# Tragic accident - RIP



## dunkley (18 February 2012)

Thoughts and condolences to the lady's family and friends..........very, very sad.

http://www.northamptonchron.co.uk/n...g_accident_tragedy_near_northampton_1_3538178


----------



## midi (18 February 2012)

How awful, she must of fallen really awkwardly


----------



## Fools Motto (18 February 2012)

very sad. RIP
Thoughts are with her family and friends.


----------



## Tinseltoes (18 February 2012)

So sad and very tragic. Thoughts are with the family.


----------



## vienna (18 February 2012)

That is very very sad. Hacking seems to be the most dangerous thing on horseback. Cant argue with cars and tractors and cant argue with a concrete road.
I say this because I have landed on a concrete road myself.
Rest in peace and thoughts are with family.


----------



## merrymeasure (18 February 2012)

My thoughts and condolences too for this poor lady's family and friends. Really tragic.
RIP xx


----------



## mon (18 February 2012)

So sorry for all concerned, RIP dear lady.


----------



## Gucci_b (18 February 2012)

Very sad, and could happen to any one


----------



## fizzer (18 February 2012)

Very sad, thinking of her family and friends at an awful time.


----------



## Oldashthearab (18 February 2012)

A tragic accident that reminds us all how short life can be. Thoughts are with all her family and friends.


----------



## Eriskayowner (18 February 2012)

RIP rider 

Just read this on the BBC news app - http://www.bbc.co.uk/news/uk-england-northamptonshire-17085847

Doesn't mention the horse. Thoughts are with the friends and family members.


----------



## CatStew (18 February 2012)

It's horrible.  She was only a couple of years older then me and I know quite a few people in the area - my sincere condolences to her family & friends


----------



## Oldashthearab (18 February 2012)

I can confirm the horse wasn't injured in the accident.


----------



## millhouse (18 February 2012)

Very tragic.  Rest in peace and God bless.


----------



## FayeFriesian (18 February 2012)

So so sad. At least she died doing something she loved. (meant in the nicest way!) x


----------



## Toffee_monster (18 February 2012)

I heard bout this accident earlier and have just been told that it was one of my old best friends  

Never had anyone close to me die before and I am so upset, we had only chatted at a show in the summer and said about getting together very soon


----------



## Archangel (18 February 2012)

Poor girl and so young.


----------



## Haniki (18 February 2012)

What a tragic accident. Condolences to her family and friends.


----------



## Madam_max (18 February 2012)

How very very sad.


----------



## BlizzardBudd (18 February 2012)

my thoughts go out to her friends and family. RIP


----------



## aregona (21 February 2012)

Poor girl, my thoughts go to all concerned. Scary to think she was only 2 years older than me  makes you think though guys...life can be short so always enjoy and hug your horses everyday x


----------



## mon (21 February 2012)

Also hope that the horse goes on to have a good future.


----------



## ILuvCowparsely (21 February 2012)

I am afraid horses are stupid and potentially violent in the worst cases. Even professional jockeys cannot trust them. Always be careful if you go out riding. I see them on the road and slow down to 10 miles an hour. Sorry, but I do not think they should be on the road in the first place. I have seen them go mad at Towcester races. They are not pets. They are often wild animals.
		
Click to expand...


 what a complete and utter D1ckh3ad  go back into the whole you crawl out of

 Thats what i would say


----------



## 0310Star (23 February 2012)

I am afraid horses are stupid and potentially violent in the worst cases. Even professional jockeys cannot trust them. Always be careful if you go out riding. I see them on the road and slow down to 10 miles an hour. Sorry, but I do not think they should be on the road in the first place. I have seen them go mad at Towcester races. They are not pets. They are often wild animals.

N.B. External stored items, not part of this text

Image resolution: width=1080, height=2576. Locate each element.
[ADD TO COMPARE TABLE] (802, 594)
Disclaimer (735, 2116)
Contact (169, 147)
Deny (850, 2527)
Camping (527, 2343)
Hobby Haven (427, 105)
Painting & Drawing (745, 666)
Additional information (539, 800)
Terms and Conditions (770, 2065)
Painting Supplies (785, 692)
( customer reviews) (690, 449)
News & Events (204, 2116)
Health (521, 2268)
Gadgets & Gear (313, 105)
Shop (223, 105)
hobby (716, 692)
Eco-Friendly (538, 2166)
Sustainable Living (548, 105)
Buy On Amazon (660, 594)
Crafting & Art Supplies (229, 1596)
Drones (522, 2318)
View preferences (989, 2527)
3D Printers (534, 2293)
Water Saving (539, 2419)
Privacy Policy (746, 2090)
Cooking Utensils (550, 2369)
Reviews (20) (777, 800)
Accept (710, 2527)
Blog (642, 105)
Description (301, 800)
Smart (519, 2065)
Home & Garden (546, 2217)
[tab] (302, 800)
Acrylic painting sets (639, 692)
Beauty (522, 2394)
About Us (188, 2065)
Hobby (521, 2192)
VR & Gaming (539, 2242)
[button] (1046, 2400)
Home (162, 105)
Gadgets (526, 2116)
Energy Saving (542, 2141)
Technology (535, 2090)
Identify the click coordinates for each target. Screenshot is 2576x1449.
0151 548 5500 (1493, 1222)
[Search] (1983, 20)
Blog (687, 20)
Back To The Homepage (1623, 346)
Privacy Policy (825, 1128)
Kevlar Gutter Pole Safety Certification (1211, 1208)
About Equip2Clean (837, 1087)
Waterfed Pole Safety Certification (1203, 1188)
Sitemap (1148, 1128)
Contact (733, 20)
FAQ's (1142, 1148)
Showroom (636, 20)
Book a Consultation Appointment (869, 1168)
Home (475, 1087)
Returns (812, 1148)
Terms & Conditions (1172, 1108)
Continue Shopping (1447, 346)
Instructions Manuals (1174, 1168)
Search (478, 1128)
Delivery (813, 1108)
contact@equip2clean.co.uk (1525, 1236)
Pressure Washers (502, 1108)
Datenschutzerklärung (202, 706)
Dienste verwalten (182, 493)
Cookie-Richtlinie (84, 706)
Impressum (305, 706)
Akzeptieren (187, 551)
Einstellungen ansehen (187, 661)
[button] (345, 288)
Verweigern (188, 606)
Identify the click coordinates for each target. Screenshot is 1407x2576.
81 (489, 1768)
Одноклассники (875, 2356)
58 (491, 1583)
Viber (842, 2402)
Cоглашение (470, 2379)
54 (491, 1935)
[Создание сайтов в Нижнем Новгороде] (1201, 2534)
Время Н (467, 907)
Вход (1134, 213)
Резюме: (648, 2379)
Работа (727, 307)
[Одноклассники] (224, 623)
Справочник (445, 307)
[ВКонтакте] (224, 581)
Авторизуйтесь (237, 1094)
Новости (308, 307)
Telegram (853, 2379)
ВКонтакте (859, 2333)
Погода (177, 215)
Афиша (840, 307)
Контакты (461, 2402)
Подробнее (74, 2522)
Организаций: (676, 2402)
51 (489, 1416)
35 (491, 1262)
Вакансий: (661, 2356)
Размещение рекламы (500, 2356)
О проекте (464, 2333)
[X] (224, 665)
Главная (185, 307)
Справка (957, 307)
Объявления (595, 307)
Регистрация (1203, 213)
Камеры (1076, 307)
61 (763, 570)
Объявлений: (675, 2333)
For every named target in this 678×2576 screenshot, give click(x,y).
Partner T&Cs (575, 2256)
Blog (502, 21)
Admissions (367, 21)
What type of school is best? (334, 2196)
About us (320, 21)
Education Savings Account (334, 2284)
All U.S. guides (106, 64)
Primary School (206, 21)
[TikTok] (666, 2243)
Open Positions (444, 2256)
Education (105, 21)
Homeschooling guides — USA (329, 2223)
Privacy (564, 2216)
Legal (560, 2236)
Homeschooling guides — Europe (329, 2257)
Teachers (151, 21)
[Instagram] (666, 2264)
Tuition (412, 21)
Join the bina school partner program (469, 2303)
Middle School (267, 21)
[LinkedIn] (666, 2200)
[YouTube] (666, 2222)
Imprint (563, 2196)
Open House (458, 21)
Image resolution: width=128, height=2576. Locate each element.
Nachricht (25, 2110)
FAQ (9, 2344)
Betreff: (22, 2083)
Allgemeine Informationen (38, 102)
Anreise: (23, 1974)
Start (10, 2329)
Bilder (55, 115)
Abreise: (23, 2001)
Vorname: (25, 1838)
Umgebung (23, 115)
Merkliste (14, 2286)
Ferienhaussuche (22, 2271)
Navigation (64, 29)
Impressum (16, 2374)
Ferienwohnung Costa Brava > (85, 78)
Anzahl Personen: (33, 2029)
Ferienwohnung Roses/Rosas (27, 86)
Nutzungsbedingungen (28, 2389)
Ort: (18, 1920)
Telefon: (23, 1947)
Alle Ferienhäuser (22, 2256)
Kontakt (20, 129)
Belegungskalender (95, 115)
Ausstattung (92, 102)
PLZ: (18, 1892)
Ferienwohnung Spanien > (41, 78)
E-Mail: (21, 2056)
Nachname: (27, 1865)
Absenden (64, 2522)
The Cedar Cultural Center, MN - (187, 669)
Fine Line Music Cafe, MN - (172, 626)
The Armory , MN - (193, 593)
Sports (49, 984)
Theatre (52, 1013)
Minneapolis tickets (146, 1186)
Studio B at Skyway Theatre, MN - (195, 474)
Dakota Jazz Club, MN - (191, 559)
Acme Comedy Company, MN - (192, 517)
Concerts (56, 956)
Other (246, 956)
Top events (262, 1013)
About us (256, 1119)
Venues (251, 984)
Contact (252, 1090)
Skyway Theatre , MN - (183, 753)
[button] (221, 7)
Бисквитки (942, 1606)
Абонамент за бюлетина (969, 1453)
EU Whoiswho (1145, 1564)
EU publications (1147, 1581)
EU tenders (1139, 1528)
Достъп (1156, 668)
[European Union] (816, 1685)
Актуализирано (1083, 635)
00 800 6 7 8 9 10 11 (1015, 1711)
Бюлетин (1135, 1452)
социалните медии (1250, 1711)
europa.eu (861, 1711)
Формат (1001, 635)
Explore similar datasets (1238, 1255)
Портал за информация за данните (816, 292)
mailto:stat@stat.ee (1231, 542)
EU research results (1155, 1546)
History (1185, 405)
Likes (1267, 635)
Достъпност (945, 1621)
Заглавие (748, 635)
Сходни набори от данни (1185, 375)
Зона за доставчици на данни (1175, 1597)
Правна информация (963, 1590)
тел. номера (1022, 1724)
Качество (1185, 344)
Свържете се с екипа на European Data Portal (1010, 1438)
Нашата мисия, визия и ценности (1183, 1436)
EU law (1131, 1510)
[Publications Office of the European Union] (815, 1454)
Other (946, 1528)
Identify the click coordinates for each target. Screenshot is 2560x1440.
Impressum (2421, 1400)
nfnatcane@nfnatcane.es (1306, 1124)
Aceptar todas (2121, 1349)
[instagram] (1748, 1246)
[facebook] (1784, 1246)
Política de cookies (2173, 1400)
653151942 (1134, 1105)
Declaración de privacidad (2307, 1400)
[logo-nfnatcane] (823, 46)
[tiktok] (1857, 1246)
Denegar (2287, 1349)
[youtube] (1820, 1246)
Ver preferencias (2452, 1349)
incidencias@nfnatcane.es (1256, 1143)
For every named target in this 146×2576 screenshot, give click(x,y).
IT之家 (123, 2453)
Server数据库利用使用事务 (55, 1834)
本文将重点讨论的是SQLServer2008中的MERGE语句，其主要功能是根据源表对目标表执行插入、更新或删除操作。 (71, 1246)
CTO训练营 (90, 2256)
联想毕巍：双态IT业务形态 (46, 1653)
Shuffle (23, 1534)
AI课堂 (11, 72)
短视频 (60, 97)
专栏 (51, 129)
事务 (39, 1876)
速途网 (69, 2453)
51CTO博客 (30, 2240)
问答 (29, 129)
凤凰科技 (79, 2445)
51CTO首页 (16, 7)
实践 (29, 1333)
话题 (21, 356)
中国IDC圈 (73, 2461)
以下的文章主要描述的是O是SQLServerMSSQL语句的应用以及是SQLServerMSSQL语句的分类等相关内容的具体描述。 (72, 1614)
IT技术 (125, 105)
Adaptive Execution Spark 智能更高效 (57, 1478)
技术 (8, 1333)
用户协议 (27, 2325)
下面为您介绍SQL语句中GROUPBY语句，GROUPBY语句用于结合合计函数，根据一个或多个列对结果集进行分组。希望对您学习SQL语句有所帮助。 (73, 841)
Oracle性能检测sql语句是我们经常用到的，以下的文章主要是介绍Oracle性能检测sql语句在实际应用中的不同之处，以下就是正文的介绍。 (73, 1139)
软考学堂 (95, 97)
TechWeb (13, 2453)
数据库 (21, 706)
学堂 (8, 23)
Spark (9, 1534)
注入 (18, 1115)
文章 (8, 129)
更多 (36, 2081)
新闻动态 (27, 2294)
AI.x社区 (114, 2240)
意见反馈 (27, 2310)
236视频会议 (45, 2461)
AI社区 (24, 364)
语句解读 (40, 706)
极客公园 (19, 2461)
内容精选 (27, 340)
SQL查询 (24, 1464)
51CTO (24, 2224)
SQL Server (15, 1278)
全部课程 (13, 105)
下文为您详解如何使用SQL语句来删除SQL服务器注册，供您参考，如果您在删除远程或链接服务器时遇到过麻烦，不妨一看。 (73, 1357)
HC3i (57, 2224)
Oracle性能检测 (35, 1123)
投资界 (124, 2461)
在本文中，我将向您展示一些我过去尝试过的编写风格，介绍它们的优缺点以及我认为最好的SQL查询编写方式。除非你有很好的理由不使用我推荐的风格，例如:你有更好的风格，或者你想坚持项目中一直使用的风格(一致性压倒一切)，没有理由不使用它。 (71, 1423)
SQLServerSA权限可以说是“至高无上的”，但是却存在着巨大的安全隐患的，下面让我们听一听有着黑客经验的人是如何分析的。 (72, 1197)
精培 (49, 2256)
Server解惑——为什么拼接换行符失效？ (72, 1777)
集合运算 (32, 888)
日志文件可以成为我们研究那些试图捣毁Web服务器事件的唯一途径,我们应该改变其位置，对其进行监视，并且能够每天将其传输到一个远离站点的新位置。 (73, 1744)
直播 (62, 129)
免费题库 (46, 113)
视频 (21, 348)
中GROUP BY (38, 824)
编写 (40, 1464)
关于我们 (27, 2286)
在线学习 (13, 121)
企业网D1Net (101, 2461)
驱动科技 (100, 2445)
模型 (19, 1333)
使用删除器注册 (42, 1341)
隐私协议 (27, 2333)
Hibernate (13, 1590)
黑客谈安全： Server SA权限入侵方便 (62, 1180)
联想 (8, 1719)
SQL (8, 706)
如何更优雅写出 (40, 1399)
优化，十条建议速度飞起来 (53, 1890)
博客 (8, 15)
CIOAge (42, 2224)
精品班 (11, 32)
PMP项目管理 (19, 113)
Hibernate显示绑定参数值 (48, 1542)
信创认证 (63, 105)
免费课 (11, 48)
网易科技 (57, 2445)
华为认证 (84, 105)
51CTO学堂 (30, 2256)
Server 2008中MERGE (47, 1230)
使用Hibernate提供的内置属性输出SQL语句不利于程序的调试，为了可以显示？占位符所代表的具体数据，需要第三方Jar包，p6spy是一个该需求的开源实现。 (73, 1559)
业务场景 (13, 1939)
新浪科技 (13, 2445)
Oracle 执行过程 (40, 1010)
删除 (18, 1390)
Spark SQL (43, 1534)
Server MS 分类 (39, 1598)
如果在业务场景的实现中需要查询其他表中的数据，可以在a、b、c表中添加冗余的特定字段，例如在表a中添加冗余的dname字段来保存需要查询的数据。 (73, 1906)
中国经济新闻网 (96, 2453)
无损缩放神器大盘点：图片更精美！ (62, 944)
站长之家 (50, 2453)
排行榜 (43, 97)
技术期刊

I am sorry but horses were around a long time before cars!!! I hate it when people have this kind of attitude towards riders on the road! 
I would personally say motor bikes are just as, if not more, dangerous!!! But people dont seem to think they should be off the roads?!?

RIP, thoughts are with family and friends and the poor horse who has lost its owner  x


----------



## Cadburys_addict (24 February 2012)

I feel so sorry for the lady involved and her family and friends.....such a sad accident......


----------